Your goal: Scan the entries line by line and return those with "sidebar".

== Exercise data

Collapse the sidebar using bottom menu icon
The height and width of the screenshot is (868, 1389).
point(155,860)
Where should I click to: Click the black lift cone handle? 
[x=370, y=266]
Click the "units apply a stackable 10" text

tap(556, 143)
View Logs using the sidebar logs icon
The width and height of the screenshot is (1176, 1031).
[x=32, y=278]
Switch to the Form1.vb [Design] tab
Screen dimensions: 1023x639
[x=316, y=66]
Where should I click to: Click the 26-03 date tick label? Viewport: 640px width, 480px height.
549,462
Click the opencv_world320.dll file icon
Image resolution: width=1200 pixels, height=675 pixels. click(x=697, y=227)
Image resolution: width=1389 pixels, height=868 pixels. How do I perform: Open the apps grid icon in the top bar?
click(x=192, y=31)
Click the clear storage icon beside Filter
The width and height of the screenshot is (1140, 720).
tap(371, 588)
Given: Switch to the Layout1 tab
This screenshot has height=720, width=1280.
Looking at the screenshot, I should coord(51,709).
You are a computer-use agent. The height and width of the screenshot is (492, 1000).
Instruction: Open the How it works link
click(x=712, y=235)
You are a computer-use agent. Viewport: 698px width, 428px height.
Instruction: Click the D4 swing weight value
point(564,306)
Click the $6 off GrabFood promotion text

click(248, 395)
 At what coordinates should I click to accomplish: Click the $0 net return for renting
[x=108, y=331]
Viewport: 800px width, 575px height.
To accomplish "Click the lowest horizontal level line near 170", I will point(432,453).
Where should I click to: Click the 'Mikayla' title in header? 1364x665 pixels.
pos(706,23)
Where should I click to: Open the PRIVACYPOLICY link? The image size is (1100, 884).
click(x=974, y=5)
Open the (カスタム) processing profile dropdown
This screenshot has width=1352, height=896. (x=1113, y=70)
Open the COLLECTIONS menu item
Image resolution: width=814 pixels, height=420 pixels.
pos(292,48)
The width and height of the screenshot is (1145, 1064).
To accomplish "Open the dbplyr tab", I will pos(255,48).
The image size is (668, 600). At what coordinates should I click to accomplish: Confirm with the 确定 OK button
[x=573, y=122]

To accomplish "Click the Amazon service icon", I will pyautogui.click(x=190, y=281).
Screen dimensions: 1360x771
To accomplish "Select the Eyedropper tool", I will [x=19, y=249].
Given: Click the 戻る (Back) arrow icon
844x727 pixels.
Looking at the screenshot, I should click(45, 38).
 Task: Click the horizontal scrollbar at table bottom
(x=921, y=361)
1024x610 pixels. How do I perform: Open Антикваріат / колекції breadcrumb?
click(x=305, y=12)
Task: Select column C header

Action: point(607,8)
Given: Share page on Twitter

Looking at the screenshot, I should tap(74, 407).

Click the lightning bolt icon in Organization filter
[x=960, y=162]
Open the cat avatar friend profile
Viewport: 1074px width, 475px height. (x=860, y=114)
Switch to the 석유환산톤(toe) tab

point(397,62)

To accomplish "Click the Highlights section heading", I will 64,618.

====

Result of the task:
Collapse the sidebar using bottom menu icon
View Logs using the sidebar logs icon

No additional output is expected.